Why doesn't this lambda calculus reducer reduce succ 0 to 1?

Question

data Term = Var Integer
          | Apply Term Term
          | Lambda Term
          deriving (Eq, Show)

sub :: Term -> Integer -> Term -> Term
sub e v r = case e of
    Var x -> if x == v then r else e
    Apply m1 m2 -> Apply (sub m1 v r) (sub m2 v r)
    Lambda t -> Lambda (sub t (v + 1) r)

beta :: Term -> Term
beta t = case t of
    Apply (Lambda e) e' -> sub e 0 e'
    otherwise -> t

eta :: Term -> Term
eta t = case t of
    Lambda (Apply f (Var 0)) -> f
    otherwise -> t

reduce :: Term -> Term
reduce t = if t == t'
    then t
    else reduce t'
  where t' = beta . eta $ t

I tried:

let zero = Lambda $ Lambda $ Var 0
let succ = Lambda $ Lambda $ Lambda $ Apply (Var 1) $ (Apply (Apply (Var 2) (Var 1)) (Var 0))
reduce (Apply succ zero)

In GHCi, but it didn't seem to give me the expression for one (Lambda (Lambda (Apply (Var 1) (Var 0)) that I'm looking for. Instead it gives me:

Lambda (Lambda (Apply (Var 1) (Apply (Apply (Lambda (Lambda (Var 0))) (Var 1)) (Var 0))))

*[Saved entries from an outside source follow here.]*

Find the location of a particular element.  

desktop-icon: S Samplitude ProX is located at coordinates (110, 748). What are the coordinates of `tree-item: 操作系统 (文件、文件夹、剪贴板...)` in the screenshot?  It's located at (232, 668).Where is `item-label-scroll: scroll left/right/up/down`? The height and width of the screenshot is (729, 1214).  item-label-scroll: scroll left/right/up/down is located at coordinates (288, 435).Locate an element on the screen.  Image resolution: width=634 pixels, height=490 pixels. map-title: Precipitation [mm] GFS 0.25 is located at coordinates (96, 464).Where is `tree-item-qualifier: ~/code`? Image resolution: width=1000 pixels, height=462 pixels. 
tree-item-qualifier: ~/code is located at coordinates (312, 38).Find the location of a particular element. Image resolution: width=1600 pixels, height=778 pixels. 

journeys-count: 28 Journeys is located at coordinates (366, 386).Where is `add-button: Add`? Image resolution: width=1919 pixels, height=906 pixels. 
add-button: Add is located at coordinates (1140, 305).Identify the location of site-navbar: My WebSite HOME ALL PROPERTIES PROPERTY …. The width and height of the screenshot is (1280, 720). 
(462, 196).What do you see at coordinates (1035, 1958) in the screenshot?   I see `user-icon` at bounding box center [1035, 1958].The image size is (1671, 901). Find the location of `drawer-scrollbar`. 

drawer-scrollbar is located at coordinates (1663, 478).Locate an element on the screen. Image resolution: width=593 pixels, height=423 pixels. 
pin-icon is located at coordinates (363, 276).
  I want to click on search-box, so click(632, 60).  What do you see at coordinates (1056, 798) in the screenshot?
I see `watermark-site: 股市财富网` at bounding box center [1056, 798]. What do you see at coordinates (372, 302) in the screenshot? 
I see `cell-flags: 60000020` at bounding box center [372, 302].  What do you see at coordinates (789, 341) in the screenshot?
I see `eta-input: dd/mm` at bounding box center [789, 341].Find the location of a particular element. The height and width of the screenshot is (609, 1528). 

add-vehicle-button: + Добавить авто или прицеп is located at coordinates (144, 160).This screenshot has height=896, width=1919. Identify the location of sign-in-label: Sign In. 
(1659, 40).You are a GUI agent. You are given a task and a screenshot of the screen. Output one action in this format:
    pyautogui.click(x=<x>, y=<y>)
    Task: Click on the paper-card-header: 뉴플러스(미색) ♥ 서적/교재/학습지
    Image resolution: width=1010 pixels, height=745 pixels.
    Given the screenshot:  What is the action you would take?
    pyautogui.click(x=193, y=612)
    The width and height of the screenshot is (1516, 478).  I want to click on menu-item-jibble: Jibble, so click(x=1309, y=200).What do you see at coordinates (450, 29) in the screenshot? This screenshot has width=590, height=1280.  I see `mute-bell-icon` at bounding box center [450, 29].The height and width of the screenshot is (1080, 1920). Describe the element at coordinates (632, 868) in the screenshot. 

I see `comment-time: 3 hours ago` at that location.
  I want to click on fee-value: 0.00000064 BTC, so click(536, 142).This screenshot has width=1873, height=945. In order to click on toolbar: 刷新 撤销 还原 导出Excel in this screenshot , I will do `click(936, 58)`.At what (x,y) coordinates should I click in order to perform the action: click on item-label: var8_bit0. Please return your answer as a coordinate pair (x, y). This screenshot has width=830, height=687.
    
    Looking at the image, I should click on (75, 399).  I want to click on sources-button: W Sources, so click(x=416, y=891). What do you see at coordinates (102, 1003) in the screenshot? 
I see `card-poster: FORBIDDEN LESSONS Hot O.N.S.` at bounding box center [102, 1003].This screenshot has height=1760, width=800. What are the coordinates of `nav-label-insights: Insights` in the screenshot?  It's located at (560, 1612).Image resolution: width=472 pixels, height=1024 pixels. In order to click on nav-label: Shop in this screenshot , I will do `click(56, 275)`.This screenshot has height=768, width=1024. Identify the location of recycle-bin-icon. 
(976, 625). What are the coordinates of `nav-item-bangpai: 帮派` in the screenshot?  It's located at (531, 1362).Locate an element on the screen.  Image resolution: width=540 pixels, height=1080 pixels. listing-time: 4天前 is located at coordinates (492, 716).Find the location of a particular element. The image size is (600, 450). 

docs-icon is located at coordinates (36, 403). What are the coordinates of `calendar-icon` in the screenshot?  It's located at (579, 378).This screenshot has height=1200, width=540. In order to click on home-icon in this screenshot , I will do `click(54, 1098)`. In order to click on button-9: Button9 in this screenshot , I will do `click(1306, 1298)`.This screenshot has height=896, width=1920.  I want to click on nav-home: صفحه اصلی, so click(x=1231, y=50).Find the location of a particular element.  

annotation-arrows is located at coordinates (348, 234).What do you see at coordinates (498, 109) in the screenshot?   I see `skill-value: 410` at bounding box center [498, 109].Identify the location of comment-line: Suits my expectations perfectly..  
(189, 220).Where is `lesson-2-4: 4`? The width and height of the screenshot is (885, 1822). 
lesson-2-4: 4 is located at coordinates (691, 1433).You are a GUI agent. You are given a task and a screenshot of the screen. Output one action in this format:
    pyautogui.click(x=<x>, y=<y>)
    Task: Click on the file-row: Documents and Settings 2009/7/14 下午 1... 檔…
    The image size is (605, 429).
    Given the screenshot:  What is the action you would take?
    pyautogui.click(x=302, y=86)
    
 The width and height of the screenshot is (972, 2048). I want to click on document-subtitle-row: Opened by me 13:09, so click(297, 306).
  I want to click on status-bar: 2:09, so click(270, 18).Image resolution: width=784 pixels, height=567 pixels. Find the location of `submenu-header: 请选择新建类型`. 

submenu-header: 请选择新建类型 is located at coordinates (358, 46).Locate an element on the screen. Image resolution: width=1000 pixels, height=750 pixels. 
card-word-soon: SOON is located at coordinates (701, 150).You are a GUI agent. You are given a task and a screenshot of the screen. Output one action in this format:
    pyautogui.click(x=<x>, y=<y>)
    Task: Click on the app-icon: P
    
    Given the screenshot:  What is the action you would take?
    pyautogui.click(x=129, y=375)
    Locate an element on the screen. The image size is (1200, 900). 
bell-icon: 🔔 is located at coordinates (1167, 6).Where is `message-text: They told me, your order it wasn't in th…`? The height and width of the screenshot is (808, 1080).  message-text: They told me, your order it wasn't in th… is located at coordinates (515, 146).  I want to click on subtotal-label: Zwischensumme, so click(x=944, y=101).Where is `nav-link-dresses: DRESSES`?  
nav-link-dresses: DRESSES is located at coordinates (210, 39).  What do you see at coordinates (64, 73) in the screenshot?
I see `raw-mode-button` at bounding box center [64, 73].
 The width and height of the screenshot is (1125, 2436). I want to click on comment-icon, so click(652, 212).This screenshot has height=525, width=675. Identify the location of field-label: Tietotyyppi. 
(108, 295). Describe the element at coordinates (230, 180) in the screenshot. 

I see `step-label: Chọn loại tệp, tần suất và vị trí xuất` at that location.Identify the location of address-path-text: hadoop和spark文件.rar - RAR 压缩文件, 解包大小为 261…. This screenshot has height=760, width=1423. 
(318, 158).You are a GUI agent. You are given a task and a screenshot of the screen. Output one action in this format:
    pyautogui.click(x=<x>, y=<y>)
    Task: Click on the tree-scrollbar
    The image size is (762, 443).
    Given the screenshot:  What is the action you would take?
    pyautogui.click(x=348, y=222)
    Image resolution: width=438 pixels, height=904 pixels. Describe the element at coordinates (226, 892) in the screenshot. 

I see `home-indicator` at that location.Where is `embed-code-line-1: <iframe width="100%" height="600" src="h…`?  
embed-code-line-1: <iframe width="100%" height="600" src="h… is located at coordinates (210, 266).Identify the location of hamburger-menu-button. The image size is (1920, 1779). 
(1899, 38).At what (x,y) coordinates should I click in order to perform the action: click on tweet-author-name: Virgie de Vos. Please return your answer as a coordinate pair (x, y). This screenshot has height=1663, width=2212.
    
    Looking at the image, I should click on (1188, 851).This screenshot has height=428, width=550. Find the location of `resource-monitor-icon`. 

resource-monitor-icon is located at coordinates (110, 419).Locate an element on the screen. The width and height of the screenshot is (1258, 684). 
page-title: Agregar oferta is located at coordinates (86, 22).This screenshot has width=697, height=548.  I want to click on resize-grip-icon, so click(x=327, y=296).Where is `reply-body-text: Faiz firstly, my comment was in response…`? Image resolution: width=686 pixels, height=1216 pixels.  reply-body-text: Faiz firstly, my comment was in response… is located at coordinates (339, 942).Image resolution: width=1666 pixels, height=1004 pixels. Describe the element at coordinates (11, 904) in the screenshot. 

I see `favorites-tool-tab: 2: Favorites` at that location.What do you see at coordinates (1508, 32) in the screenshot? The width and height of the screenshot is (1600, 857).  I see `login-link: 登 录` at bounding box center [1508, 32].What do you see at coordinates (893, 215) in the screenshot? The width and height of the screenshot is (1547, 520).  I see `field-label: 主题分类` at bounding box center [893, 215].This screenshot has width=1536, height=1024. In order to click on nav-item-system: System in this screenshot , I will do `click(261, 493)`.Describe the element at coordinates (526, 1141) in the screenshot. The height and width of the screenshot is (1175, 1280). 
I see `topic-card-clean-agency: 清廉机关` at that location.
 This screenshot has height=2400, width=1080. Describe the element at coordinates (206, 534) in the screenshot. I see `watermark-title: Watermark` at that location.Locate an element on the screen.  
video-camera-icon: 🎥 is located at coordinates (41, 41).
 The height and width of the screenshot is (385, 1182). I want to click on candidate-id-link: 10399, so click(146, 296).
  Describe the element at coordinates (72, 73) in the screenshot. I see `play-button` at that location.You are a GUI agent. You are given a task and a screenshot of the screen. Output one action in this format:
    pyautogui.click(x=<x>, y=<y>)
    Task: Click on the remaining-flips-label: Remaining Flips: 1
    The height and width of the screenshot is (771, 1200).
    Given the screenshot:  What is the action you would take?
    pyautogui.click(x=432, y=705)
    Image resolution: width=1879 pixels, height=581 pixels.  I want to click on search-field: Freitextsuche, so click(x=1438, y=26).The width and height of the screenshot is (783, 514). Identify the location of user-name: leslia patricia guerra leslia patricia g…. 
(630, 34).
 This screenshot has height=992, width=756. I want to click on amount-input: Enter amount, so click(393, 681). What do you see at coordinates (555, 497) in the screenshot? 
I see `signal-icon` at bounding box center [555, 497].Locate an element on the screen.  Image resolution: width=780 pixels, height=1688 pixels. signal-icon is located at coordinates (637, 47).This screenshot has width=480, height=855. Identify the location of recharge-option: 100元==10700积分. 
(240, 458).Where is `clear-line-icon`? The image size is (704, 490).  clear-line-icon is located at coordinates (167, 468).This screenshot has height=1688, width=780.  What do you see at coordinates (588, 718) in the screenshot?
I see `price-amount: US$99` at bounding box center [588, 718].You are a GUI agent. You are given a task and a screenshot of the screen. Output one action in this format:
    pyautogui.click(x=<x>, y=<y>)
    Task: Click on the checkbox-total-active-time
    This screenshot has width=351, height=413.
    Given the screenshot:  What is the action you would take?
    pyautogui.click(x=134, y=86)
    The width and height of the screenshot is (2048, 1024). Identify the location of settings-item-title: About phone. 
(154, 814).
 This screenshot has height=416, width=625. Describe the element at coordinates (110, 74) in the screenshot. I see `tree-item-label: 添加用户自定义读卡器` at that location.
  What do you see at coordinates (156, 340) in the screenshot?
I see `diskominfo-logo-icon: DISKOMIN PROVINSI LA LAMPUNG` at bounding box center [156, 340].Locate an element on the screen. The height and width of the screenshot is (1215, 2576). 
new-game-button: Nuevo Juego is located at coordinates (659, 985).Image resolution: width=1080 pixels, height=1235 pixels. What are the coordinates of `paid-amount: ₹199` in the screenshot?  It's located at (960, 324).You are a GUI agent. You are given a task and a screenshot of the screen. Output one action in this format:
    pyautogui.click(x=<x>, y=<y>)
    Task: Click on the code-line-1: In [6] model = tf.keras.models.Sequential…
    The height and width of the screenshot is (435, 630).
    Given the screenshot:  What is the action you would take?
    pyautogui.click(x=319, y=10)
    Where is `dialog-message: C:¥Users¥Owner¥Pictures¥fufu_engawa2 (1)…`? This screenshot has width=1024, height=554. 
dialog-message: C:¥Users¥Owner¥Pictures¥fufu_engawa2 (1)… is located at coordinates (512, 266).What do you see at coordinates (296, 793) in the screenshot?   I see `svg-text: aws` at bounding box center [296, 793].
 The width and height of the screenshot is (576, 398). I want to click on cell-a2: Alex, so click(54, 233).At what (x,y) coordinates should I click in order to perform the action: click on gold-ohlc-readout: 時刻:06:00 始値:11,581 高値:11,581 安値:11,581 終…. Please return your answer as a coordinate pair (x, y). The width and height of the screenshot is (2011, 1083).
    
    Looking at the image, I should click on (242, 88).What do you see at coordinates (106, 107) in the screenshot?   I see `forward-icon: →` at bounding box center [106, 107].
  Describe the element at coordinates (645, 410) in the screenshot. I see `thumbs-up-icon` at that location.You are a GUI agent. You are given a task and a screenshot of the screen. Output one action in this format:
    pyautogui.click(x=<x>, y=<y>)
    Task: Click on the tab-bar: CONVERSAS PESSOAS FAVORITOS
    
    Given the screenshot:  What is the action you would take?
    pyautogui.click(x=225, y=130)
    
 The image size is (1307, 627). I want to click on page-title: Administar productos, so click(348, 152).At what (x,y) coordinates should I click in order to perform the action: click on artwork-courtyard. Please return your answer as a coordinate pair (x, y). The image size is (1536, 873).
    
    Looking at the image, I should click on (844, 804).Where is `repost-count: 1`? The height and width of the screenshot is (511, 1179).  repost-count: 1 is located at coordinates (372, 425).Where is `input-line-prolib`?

The variables are encoded not by name, but by how many lambdas you need to walk outwards to get the parameter.

Answer 1

Your reducer, in common with the way lambda calculus is normally evaluated, doesn't reduce inside Lambda terms - it only removes top-level redexes. The result it produces should be equivalent to one, in that if you apply both to the same arguments you will get the same result, but not syntactically identical.